Ginger is a 40-year-old RN who is divorced and lives with her two young children and her elderly mother. Ginger has a history of treatment for anxiety and depression in the past and has been doing well for quite some time. She is a fairly recent nursing graduate and works in a large hospital in a major metropolitan area. There is a global pandemic occurring, and Ginger has been working 12-hour shifts for the past 12 days in a row. The hospital has no more beds available for the large influx of patients needing care, and protective equipment supplies are being severely rationed.

As Ginger tends to her duties, she finds herself feeling more and more isolated from her coworkers, since they are all very busy. She becomes extremely fearful of making an error, becoming infected herself, and “killing my mom.” As the days pass, Ginger is no longer sleeping well, has lost her appetite, and has difficulty staying focused. She now feels irritable, hopeless, and fatigued, and she begins to severely doubt her abilities as a nurse.

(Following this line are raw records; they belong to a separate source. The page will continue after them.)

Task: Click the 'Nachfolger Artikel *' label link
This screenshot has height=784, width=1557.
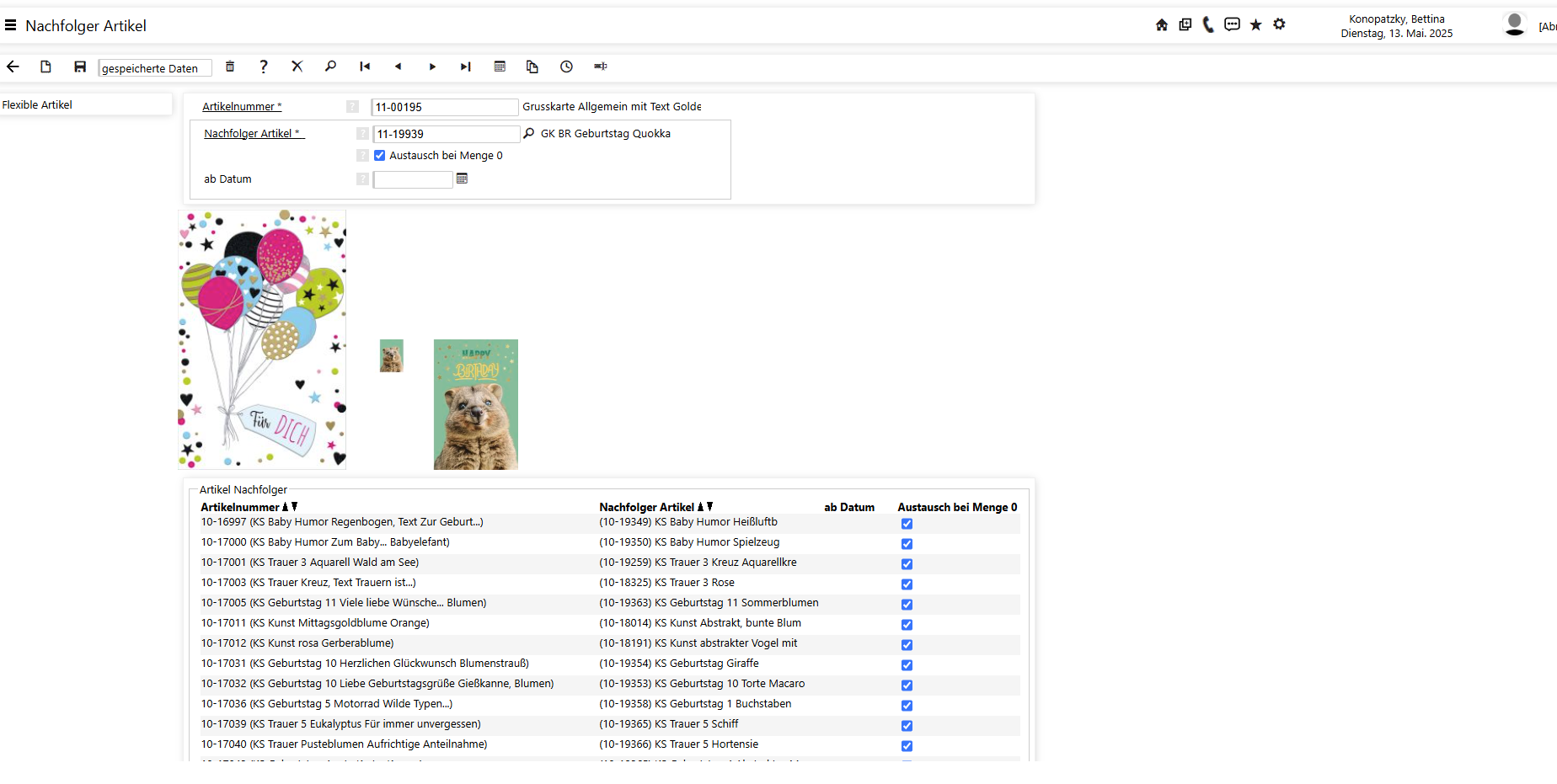Action: [253, 134]
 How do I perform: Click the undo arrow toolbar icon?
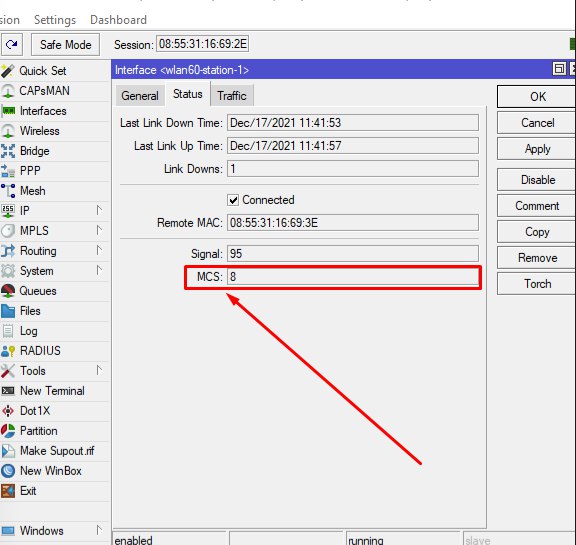click(12, 45)
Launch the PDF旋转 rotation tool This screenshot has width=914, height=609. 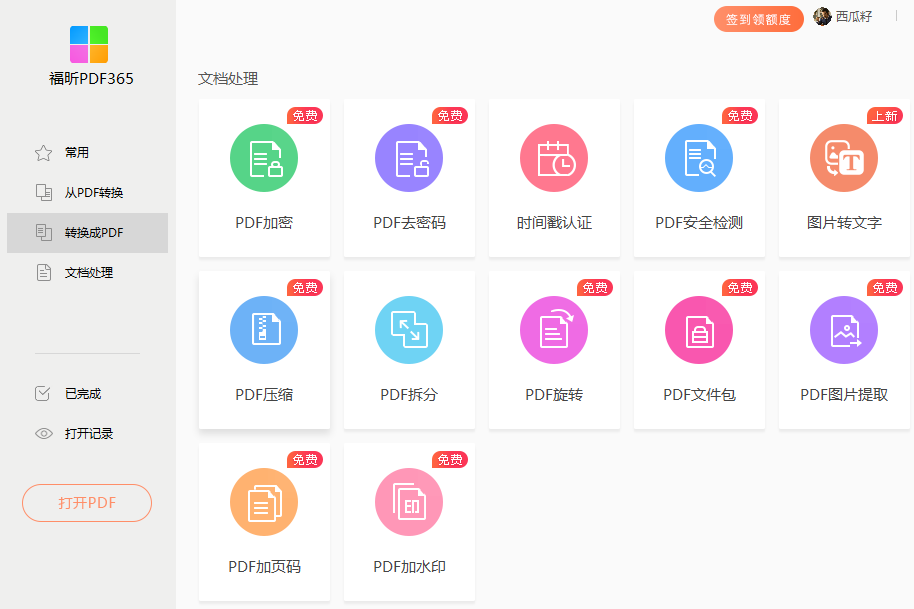[554, 350]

Elizabeth is a coworker who has been covering the same unit and shift along with Ginger. While she, too, is under a great deal of stress, she has begun to notice that Ginger is not doing well. She approaches Ginger in the hallway and asks her how she is coping. When Ginger begins to cry, they go to the breakroom, where Elizabeth encourages her to talk about how she is feeling and asks her what she can do to help her.

Ginger tells her she does not think she can continue to come to work anymore. Ginger explains that there are so many ill patients and that they are scared. They cannot see their families, and she wants to help them cope with the isolation and fear. Elizabeth reassures Ginger that she is doing a good job and that she will be there to help her when needed. After their discussion, Elizabeth talks to her supervisor, who approaches Ginger, talks with her, and promptly refers her to employee assistance for mental health management.

Discussion

Ginger provides an example of how someone with preexisting mental health issues can quickly succumb to stress and become symptomatic once again. Her situation might have been improved if she had been assigned to work in a team along with a more experienced nurse. Together they could have supported each other, monitored each other’s stress level and safety, and perhaps avoided the present situation. When a coworker, Elizabeth, does recognize Ginger’s signs of inability to continue to cope with stress, she immediately intervenes to assess her status and to refer her so that she can receive mental health support.